Une des caractéristiques fondamentales du capital est la concurrence qui engendre le monopole sans jamais éliminer totalement la rivalité inter-bourgeoise.

Renégats opportunistes embourgeoisés soviétiques et bourgeoisies impérialistes du camp capitaliste unis pour liquider l’URSS allaient, une fois cela obtenu, se scinder en vautours rivaux dans le « partage » du gâteau soviétique. La résistance tardive mais réelle des communistes et des classes laborieuses allaient être écrasée par une offensive sauvage du libéralisme pilotée par les « experts en privatisation » US et UE au profit des entreprises monopolistes occidentales.

Le pouvoir de Eltsine, une fois Gorbatchev jeté comme un kleenex, représente cette période « de servilité et d’humiliation » du peuple russe. C’est pour mettre fin à cette colonisation économique que s’opéra l’alliance entre capital national privé et bourgeoisie bureaucratique par l’arrivée de Poutine au pouvoir. En effet, la bourgeoisie bureaucratique d’État est concentrée dans les forces de défense et de sécurité (armée, services secrets, administration, etc).

Seule l’avidité du profit maximum immédiat a fait perdre de vue aux impérialistes le fait que les 70 ans ans de socialisme réel ont doté les peuples soviétiques d’une haute culture, d’un haut niveau d’instruction, de savoir scientifique, technique, artistique, sportive, etc qui rendent impossible à moyen et long terme une soumission néocoloniale. Le court terme a duré une quinzaine d’années couvrant la période allant de l’arrivée de Gorbatchev en 1985 à la fin du règne de Eltsine en 1999/2000, juste le temps de restaurer le capitalisme en URSS et dans le camp socialiste d’Europe.

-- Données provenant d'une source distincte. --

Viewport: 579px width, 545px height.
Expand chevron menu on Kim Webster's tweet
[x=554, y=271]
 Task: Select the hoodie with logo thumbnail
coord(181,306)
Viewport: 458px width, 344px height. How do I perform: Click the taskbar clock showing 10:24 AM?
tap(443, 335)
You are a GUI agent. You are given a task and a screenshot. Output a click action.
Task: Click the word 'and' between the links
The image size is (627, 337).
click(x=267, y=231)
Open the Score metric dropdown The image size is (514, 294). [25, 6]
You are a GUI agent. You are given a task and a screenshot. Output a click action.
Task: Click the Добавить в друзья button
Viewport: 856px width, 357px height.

Econduite par l’impérialisme occidental, la Russie bourgeoise s’est peu à peu débarrassée de ses illusions sur « une entente intégration à l’amiable dans la mondialisation capitaliste » qui s’était soldée par sa brève participation au G8, redevenu G7. Pendant ce temps la marche offensive vers ses frontières de l’OTAN/UE n’a cessé de s’accélérer contraignant la bourgeoisie russe à opérer des interventions défensives en Géorgie, en Syrie, en Centrafrique, au Mali à l’appel des gouvernements légaux et en Ukraine à l’appel des populations martyres du Donbass et de Lougansk.

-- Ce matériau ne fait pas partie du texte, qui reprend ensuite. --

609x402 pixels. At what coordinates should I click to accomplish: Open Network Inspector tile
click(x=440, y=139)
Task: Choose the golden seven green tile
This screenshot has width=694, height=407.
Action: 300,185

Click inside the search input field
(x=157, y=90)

Mais l’État national bourgeois russe demeure assujetti à l’influence des lobbys patronaux nationaux et impérialistes en période de « mondialisation » de la crise générale de surproduction et de sur-accumulation du capitalisme-impérialiste. Dans tous les pays capitalistes, y compris les pays dépendants et néo-colonies, le capital national privé est lié à l’État national par mille fils officiels et non officiels touchant quasiment tous les domaines et secteurs d’activités comme n’ont jamais cessé de le démontrer les Communistes.

Les forces de défense et de sécurité de la Russie bourgeoise n’y échappent pas. Selon les intérêts du moment apparaissent des contradictions entre l’État national et les secteurs privés. En refusant l’intégration dans l’armée nationale, la mutinerie organisée par Prigojine pour sauver ses profits n’en est qu’un exemple. Aucun Etat capitaliste n’est à l’abri de ce type de conflits inhérents au système de lobbying des concurrents économiques comme moyen d’influer et de contrôle de l’État bourgeois.

Le phénomène prédateur propre au capitalisme bien connu de marchandisation et de privatisation de tout sur fond de concurrence se généralise ainsi à l’époque de l’impérialisme, stade suprême du capitalisme. L’externalisation et la sous traitance de la guerre est partie prenante de la chasse au profit maximum. Il y a donc une tendance contemporaine capitalistique à privatiser la guerre comme le montrent les agressions barbares Otaniennes en Irak, Afghanistan, Yougoslavie, Libye, Sahel sous le prétexte fallacieux « de l’ingérence humanitaire ou/et de la guerre contre le terrorisme ».

L’Afrique a intérêt au multilatéralisme qui met fin à l’unilatéralisme de l’Occident global

L’avènement des BRICS est l’expression de la volonté des bourgeoisies russe, indienne, brésilienne, sud africaine ainsi que des pays rescapés du camp socialiste que sont la Chine, le Vietnam, la Corée du Nord, Cuba de remettre en cause l’hégémonie séculaire sur le monde des USA/UE/OTAN.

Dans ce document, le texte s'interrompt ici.